Definition of Vegan vs. Vegetarian
Getting vegetarianism confused with veganism is a common mistake most people make. So today we are going to closely examine the definition of vegan versus the definition of a vegetarian in this post. Hopefully this provides a little clarity.
Definition of a Vegetarian
The oxford dictionary definition of a vegetarian is “a person who does not eat meat or does not believe in eating meat, fish, fowl, or in some cases, any food derived from animals, as eggs or cheese, but subsists on vegetables, fruits, nuts, grain etc.”
This basically divides vegetarians into two groups; vegetarians who exclude eggs and dairy and vegetarians who include these items in their diets. The latter can then be broken up into a further three groups; ovo- vegetarians (who consume eggs but not milk), lacto-vegetarians (who consume milk but not eggs) and ovo-lacto vegetarians who consume both milk and eggs.
There’s often controversy surrounding “semi-vegetarians”, whose diet consists mainly of vegetarian foods but includes fish or poultry. The main differentiating factor between all of the above mentioned groups is how much animal products are included in the diet.
Definition of Vegan
The above difference is the main distinguishing factor between the definition of vegan and that of a vegetarian because vegans exclude animal products in their entirety.

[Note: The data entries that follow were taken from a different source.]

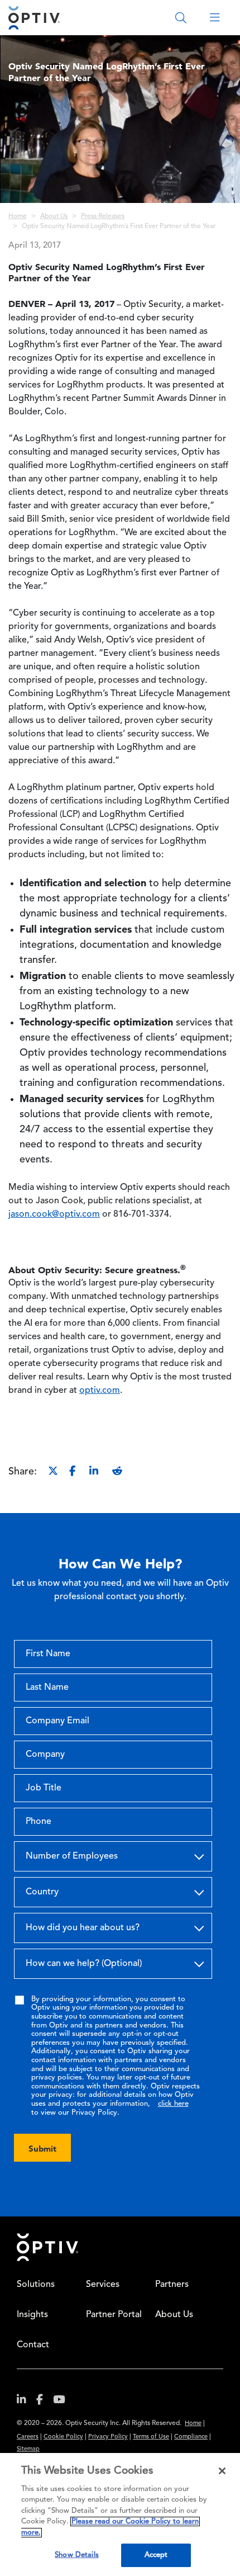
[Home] (34, 17)
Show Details (77, 2555)
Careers (28, 2437)
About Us (54, 216)
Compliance (191, 2437)
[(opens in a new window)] (26, 2402)
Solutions (36, 2284)
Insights (32, 2314)
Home (17, 216)
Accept (156, 2555)
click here (173, 2103)
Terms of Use (151, 2437)
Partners (172, 2284)
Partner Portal (114, 2314)
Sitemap (28, 2449)
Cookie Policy (63, 2437)
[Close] (222, 2471)
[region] (120, 2514)
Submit (42, 2148)
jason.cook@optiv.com (54, 1214)
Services (102, 2284)
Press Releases (102, 216)
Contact (33, 2345)
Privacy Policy (108, 2437)
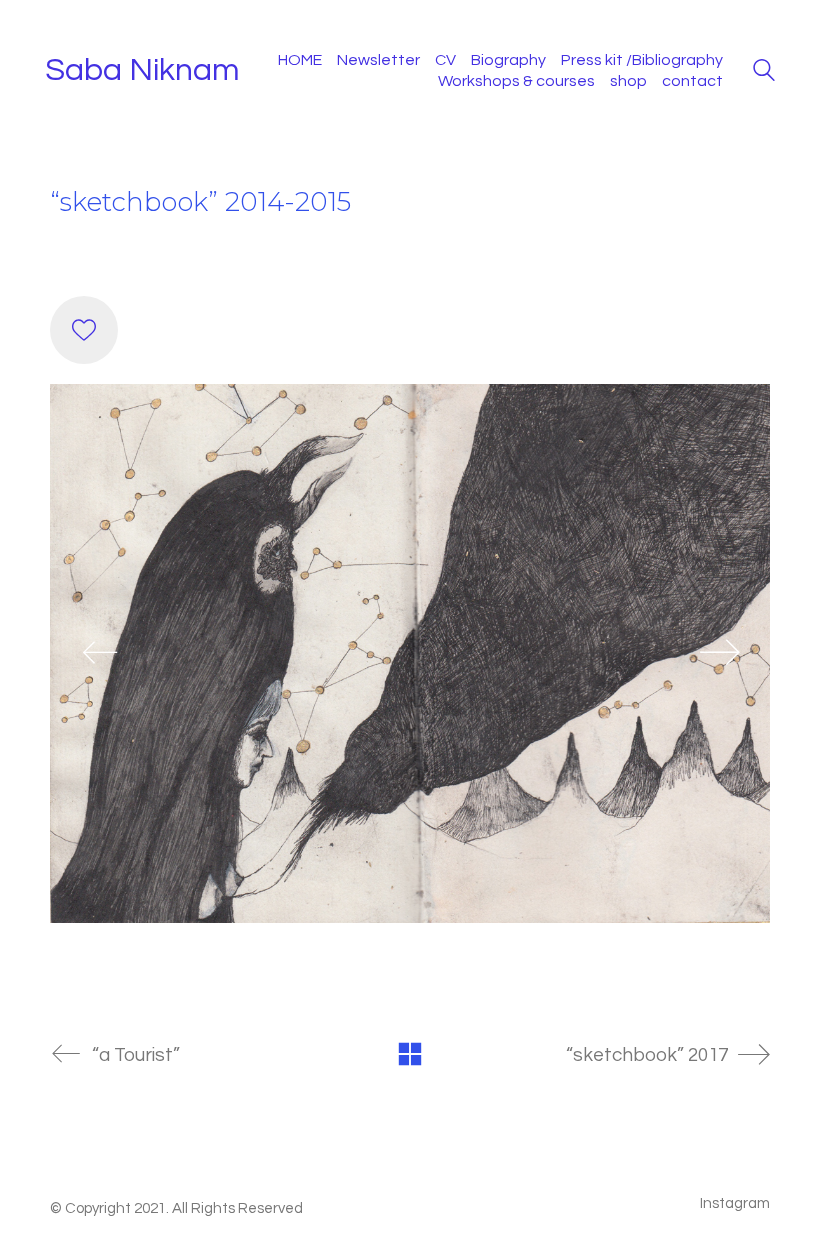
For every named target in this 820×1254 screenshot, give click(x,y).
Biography (508, 60)
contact (692, 81)
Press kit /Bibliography (642, 60)
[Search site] (764, 73)
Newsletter (378, 60)
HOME (300, 60)
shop (628, 81)
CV (445, 60)
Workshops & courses (516, 81)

The official definition of veganism is “the practice of abstaining from the use of animal products, particularly in diet. As well as following an associated philosophy that rejects the commodity status of sentient animals.
A follower of veganism is known as a vegan”. That means veganism extends beyond the diet of a vegan individual. That is the biggest difference between vegans and vegetarians. While vegetarians may not consume animal products, they may use them if they are present in other products, such as items containing silk, honey or leather.

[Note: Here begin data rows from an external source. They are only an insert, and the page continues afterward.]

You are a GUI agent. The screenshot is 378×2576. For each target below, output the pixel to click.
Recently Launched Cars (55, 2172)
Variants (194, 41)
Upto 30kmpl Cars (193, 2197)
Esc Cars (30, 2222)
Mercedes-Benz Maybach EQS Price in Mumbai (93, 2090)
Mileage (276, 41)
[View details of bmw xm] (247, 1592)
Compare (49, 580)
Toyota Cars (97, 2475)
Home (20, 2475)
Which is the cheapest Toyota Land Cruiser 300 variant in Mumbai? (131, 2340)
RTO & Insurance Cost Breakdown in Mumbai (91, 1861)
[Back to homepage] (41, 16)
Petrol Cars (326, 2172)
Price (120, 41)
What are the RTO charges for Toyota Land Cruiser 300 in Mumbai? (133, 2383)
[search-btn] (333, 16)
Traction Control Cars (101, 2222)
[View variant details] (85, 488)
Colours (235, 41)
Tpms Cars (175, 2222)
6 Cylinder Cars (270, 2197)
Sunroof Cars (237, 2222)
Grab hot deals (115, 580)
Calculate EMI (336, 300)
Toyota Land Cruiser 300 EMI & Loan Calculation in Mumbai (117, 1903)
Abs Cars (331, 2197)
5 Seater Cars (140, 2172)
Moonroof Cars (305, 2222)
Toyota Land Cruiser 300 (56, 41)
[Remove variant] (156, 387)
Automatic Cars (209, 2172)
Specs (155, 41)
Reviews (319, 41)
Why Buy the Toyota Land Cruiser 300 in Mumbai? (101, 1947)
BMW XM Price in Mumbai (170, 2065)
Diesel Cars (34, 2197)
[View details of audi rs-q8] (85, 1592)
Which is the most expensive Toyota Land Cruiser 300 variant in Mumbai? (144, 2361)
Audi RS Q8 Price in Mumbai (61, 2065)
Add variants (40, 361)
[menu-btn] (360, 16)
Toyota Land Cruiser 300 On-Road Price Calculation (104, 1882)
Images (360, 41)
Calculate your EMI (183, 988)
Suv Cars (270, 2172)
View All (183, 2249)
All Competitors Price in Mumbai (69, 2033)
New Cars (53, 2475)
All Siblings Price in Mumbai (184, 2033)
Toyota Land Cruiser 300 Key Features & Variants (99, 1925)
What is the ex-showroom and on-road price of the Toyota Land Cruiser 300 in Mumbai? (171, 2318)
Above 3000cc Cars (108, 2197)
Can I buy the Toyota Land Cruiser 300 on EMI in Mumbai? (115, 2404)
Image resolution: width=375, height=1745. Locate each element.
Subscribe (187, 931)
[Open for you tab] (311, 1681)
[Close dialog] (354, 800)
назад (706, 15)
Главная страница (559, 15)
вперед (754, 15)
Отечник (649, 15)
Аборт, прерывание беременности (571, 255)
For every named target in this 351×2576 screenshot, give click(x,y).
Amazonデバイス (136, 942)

Vegans on the other hand, avoid the use of animal products in all areas of their lifestyles.
What do vegans eat?
The vegan diet is often called a strict vegetarian diet and the question most people ask is “What do vegans eat?” The vegan diet consists of all types of grain, beans, legumes, vegetables and fruits. Here are some things you may see on a vegan shopping list:
- Fortified non-dairy milk
- Almond/ soy milk/ cashew milk/ hemp milk
- Vegan butter (the Earth Balance brand)
- Vegan cheddar (we love Daiya)
- Vegan Egg
- Maple Syrup
- Vegan mayonnaise (veganaise)
- Whole grain bread
- Brown rice
- Peanut butter
- Nut butter (Almond, Cashew, etc…)
- Dried fruit
- Almond milk yogurt
- Coconut yogurt
- Meatless options that taste like meat
- Jack fruit
Most of these items are available at convenience or grocery stores and the more unorthodox items are available at health shops.

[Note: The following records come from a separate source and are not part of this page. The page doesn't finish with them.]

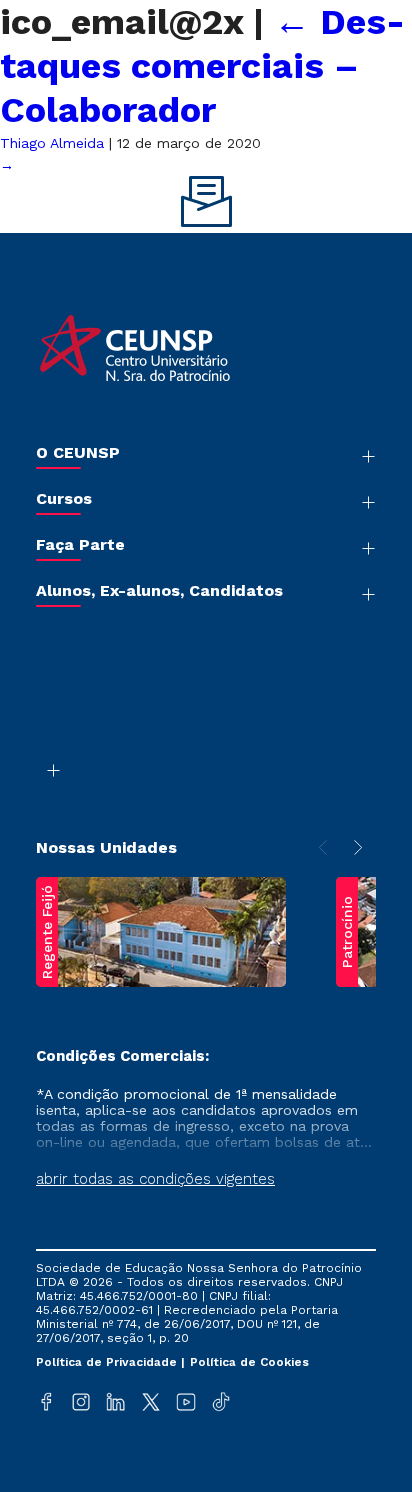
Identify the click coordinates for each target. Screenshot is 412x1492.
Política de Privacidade (108, 1362)
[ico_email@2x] (206, 222)
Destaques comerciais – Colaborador (202, 66)
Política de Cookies (249, 1362)
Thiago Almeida (52, 143)
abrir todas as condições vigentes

Due to the limited availability of certain vegan products, many vegans now prefer to shop online. Interestingly, more and more vegans are starting to make most of the foods they need at home. Popular vegan recipes include; vegan pizza, vegan banana bread and vegan chili.
Most of the time, these recipes are just egg-and-milk-less versions of the original recipes replaced by vegan alterntives.
Vegetarianism is a diet while Veganism is a lifestyle
Some vegans are simply strict vegetarians while others lead the vegan lifestyle in its entirety. Whether a vegan is the former or the latter would depend on their reason for becoming a vegan. If that particular individual became a vegan only for the health benefits, they can simply be called a strict vegetarian.
Whereas if the vegan is living that way for ethical reasons (such as raising awareness for animal rights, etc.) their veganism will extend beyond their diet and this individual will not use any animal products at all.
In summary, here are the main differences between vegans and vegetarians;
- Vegetarianism is usually a diet, while veganism is a philosophy and a lifestyle.
- Some vegetarian diets include eggs and fish while vegans aim not to eat or use animal products of any kind.
- The most prominent reason for vegetarianism are health concerns while the most common reason behind veganism is a strong belief that animals are not here to be exploited by man.
- Vegans do not condone the practice of animal testing or the use of silk, leather and wool. Most vegetarians don’t have problems with using wool, silk and leather and are not necessarily concerned about animal testing.
If there’s one sentence that can sum up the difference between vegetarians and vegans, it is this: “Vegetarianism is a diet while veganism is a lifestyle”.
Hopefully this guide has accurately summed up for you the difference between the definition of vegan and that of a vegetarian.